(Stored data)
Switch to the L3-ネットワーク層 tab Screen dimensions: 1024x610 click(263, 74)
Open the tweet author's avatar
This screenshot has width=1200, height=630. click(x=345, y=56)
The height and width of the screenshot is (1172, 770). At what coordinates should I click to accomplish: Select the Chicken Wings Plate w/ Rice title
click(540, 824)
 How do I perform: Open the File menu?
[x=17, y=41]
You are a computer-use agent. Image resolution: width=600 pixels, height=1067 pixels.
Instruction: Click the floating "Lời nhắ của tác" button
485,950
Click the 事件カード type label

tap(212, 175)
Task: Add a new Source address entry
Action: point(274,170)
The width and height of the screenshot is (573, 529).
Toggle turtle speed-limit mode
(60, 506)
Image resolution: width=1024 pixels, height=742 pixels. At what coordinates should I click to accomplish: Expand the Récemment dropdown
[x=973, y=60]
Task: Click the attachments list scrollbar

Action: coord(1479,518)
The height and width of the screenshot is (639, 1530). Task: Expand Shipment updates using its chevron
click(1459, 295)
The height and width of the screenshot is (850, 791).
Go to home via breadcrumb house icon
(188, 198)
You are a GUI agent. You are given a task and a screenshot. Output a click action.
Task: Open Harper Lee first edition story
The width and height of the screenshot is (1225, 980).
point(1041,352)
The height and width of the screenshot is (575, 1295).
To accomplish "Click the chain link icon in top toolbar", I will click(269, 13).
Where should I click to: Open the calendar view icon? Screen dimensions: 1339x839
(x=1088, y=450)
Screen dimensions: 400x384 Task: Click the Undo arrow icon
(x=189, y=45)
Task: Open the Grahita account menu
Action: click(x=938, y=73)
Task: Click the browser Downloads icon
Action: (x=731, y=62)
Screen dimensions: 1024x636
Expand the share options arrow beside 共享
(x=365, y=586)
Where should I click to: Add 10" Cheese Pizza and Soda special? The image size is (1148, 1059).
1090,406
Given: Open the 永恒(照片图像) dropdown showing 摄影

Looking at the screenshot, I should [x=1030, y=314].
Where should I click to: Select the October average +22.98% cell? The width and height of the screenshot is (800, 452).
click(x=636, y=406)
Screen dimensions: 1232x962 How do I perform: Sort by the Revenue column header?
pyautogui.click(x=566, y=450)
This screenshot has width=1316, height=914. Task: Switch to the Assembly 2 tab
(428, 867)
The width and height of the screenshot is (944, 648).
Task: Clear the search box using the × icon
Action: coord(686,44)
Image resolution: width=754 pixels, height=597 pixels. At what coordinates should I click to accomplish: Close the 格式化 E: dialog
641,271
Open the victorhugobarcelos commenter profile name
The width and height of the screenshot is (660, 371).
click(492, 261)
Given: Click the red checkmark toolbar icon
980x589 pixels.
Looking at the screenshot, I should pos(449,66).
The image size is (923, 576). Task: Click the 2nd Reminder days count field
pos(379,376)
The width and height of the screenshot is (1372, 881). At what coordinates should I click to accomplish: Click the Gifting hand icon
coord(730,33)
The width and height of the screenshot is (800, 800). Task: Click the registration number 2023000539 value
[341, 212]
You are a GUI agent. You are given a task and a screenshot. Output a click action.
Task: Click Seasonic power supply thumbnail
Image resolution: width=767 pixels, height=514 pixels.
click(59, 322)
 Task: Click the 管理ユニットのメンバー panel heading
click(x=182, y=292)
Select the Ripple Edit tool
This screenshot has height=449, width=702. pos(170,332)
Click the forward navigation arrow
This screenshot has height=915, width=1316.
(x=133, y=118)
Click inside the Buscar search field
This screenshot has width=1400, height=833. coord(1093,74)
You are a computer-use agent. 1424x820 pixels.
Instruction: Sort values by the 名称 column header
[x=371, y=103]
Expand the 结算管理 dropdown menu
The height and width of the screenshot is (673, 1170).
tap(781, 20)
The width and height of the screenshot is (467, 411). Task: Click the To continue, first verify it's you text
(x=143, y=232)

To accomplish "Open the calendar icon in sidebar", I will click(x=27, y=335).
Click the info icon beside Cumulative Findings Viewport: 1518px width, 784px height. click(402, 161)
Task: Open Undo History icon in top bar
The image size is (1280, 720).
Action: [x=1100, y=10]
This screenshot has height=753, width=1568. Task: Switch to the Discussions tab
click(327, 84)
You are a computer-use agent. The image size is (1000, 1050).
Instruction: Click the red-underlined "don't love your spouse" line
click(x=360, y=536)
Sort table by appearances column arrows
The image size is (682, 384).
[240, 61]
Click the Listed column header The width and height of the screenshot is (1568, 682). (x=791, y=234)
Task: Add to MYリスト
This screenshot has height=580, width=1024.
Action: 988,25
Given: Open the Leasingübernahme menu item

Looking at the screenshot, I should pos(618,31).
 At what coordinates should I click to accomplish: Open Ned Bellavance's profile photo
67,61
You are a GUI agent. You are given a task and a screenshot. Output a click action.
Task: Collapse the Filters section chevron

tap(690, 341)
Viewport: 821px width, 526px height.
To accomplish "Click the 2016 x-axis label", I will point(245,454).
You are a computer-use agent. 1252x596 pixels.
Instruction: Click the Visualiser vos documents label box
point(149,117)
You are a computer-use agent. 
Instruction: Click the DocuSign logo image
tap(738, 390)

### What you need to do
Look above for the line holding "Instruction: Sort values". Print it and every line after it, exactly, through the line holding "You are a computer-use agent. The".

### Solved exercise
Instruction: Sort values by the 名称 column header
[x=371, y=103]
Expand the 结算管理 dropdown menu
The height and width of the screenshot is (673, 1170).
tap(781, 20)
The width and height of the screenshot is (467, 411). Task: Click the To continue, first verify it's you text
(x=143, y=232)

To accomplish "Open the calendar icon in sidebar", I will click(x=27, y=335).
Click the info icon beside Cumulative Findings Viewport: 1518px width, 784px height. click(402, 161)
Task: Open Undo History icon in top bar
The image size is (1280, 720).
Action: [x=1100, y=10]
This screenshot has height=753, width=1568. Task: Switch to the Discussions tab
click(327, 84)
You are a computer-use agent. The image size is (1000, 1050).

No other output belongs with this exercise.